_USING THE INFORMATION:_
1: Rewrite the paragraph in the text on business structures that begins "A limited partnership has two tiers of partners" as a short bulleted list that keeps its main facts.
2: In the text on business structures, rewrite the passage starting at "A sole proprietor is" and ending at "personal tax returns.", changing every "tax returns" to "tax filings".
3: Extend the text on business structures with a few more paragraphs that pick up after its final sentence.

BEGIN EXCERPT

A sole proprietorship is the simplest form of business to launch. A sole proprietorship can operate under the name of its owner or it can do business under a fictitious name (commonly referred to as a “DBA” or “doing business as”). There are no formal requirements to establish this business structure. Thus, it is not necessary to file any documents with the state or the IRS. Although, some states require that you register the fictitious name with the secretary of state’s office. This particular business structure is only available to married couples or individuals. There are no partners, shares, or membership interests in a sole proprietorship, which generally makes it difficult to attract investors without first changing the business structure. The biggest disadvantage of sole proprietorships is that the owners are not legally separate from the business. Therefore, the proprietor is personally liable for all debts and obligations of the business. If the business is sued, personal assets such as your savings, house, car, etc. are at placed risk.


Tax Treatment


A sole proprietor is required to report all business income and losses on their personal income tax returns; the business entity is not taxed separately. This tax treatment is commonly referred to as "pass-through" taxation, because business profits pass through the business (avoiding corporate taxation) and are taxed on the business owner’s personal tax returns.


A sole proprietor does not have an employer to withhold income taxes from their paycheck. The proprietor must estimate how much tax will be owed at the end of each year and make quarterly estimated income tax payments to the IRS, and if required, to their state tax agency.


SOLE PROPRIETORSHIP AT A GLANCE


PARTNERSHIP


General Partnership (GP)


A general partnership is an unincorporated business owned and run by two or more people. General partners typically share in the day-to-day management of the business as well as the business’s profits and losses. Like sole proprietorships, a general partnership does not provide limited liability for the partners. Therefore, the partners are subject to unlimited personal liability for the debts and obligations of the business. In addition, each partner is responsible for the other partner’s liabilities, negligence, and misconduct.


General partnerships are also restricted in their ability to raise capital. Other than debt financing , partnerships often find it extremely difficult to get access to large amounts of capital. Although selling equity interests may be an option for partnerships to raise capital, it can be extremely difficult to do on a large scale because of the potential for personal liability and the limited resale market for partnership equity.


Limited Partnership (LP)


A limited partnership has two tiers of partners: at least one “general partner” who is actively involved in operating the business and is personally liable for business obligations and at least one “limited partner” who is not involved in running the business but shares in the business profits. The limited partner’s liability is limited to the amount that they invested in the business.


Limited Liability Partnership (LLP)


A limited liability partnership is similar to a general partnership, but it has no general partners. Additionally, unlike the other two partnership structures, all of the owners have limited personal liability; and therefore, are protected from the debts of the business as well as personal liability for the other partners’ negligence. LLPs are most often used by professionals such as lawyers, accountants, and physicians who want to avoid liability for their partners’ malpractice. Some states do not permit these professionals to form corporations or LLCs, so in order to protect their personal assets, these professionals are left with LLPs as a business structure.

END EXCERPT
BEGIN DATASET EXCERPTS

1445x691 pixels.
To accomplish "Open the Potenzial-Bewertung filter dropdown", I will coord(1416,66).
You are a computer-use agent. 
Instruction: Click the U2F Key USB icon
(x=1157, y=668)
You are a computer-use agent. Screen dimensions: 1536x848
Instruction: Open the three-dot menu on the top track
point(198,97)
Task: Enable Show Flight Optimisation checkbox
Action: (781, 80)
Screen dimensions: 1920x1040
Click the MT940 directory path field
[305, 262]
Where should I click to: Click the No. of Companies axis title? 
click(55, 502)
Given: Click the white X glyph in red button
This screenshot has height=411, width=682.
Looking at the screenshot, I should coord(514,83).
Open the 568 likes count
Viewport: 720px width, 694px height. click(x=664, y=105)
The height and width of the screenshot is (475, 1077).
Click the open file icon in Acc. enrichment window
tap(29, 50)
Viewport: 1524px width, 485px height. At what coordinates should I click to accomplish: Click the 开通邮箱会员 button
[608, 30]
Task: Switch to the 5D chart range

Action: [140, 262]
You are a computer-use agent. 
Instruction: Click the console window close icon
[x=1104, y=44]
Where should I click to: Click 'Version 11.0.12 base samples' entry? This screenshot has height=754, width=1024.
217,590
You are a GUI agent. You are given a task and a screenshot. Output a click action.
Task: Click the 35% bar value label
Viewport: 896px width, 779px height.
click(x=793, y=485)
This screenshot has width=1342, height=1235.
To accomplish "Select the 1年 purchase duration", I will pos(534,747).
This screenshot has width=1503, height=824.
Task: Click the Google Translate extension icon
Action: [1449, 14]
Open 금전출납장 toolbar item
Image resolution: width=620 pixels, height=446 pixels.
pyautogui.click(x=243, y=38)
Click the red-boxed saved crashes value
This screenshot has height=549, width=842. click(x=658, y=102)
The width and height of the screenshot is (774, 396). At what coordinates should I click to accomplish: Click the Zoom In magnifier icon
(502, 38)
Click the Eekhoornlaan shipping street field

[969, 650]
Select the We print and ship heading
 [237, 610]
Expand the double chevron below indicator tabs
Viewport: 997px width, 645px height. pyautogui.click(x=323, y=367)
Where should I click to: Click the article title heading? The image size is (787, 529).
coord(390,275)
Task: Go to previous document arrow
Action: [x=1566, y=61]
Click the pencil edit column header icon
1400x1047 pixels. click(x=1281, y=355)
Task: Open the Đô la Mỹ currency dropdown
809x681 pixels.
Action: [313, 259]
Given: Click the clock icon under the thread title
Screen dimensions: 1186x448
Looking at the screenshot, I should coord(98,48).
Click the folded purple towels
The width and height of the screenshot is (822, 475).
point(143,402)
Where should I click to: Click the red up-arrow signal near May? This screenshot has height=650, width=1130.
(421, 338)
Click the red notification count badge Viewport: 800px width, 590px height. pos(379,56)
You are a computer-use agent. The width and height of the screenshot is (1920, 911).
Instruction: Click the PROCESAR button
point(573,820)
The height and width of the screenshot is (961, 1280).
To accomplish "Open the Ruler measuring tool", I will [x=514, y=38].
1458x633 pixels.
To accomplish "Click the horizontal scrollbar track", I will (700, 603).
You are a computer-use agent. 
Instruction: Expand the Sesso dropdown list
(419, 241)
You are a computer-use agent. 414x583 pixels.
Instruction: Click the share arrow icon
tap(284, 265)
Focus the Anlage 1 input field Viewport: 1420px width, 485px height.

END DATASET EXCERPTS

_RESPONSE LIST:_
1:
- A limited partnership has two tiers of partners.
- At least one general partner actively runs the business and is personally liable for business obligations.
- At least one limited partner is not involved in running the business but shares in its profits.
- A limited partner's liability is limited to the amount they invested in the business.

2:
A sole proprietor is required to report all business income and losses on their personal income tax filings; the business entity is not taxed separately. This tax treatment is commonly referred to as "pass-through" taxation, because business profits pass through the business (avoiding corporate taxation) and are taxed on the business owner’s personal tax filings.

3:
Taxation Options for Partnerships


A business entity taxed as a partnership is regarded as a pass-through entity for tax purposes, which means it does not pay corporate taxes. The partnership's profits and losses are instead computed and allocated among the partners annually and pass-through to the partners, which include their respective share of those items on their personal income tax returns, irrespective of whether there has been a distribution of profits. It is important to note, however, that although the default taxation classification is pass-through taxation, a partnership may elect C-Corp. tax treatment by filing the appropriate entity classification election forms with the IRS.


PARTNERSHIPS AT A GLANCE

*Assuming that the partnership has not elected to be taxed as a corporation

CORPORATION


Depending on the desired state of incorporation, corporations tend to be more cumbersome to maintain because states generally require more complex, meeting, recordkeeping, and reporting requirements from corporations than they do limited liability companies. Although the administrative requirements may be perceived as a disadvantage, corporations offer some flexible options with respect to tax classification; they may be taxed as “C-Corporations” or “S-Corporations.” In addition to the flexibility of tax treatment, corporations provide limited liability to their owners, and capital can be raised more easily through the sale of stock which may be easily transferred from one person to another - this can be important for a business that is looking to acquire outside financial support or give shares to employees. And, often, outside investors will prefer to invest in a corporation.


Tax Options for Corporations


C-Corporation


The most common corporate form is the C-corporation. The C-corporation is generally subject to two levels of tax on their income:

  • at the corporate level when earned

  • at the stockholder level when distributed


S-Corporation


An S-corporation is a pass-through entity for tax purposes, which means it generally does not pay a corporate income tax. The S-corporation's profits and losses instead generally pass-through to its stockholders, which then include their respective share of those items on their income tax returns (irrespective of whether there has been a distribution).


S-corporations are useful for individual entrepreneurs that have not yet secured venture capital. However, a startup company should carefully consider the significant limitations placed on the number, types, and residency of stockholders that can own an interest in an S-corporation.


CORPORATIONS AT A GLANCE


LIMITED LIABILITY COMPANY (LLC)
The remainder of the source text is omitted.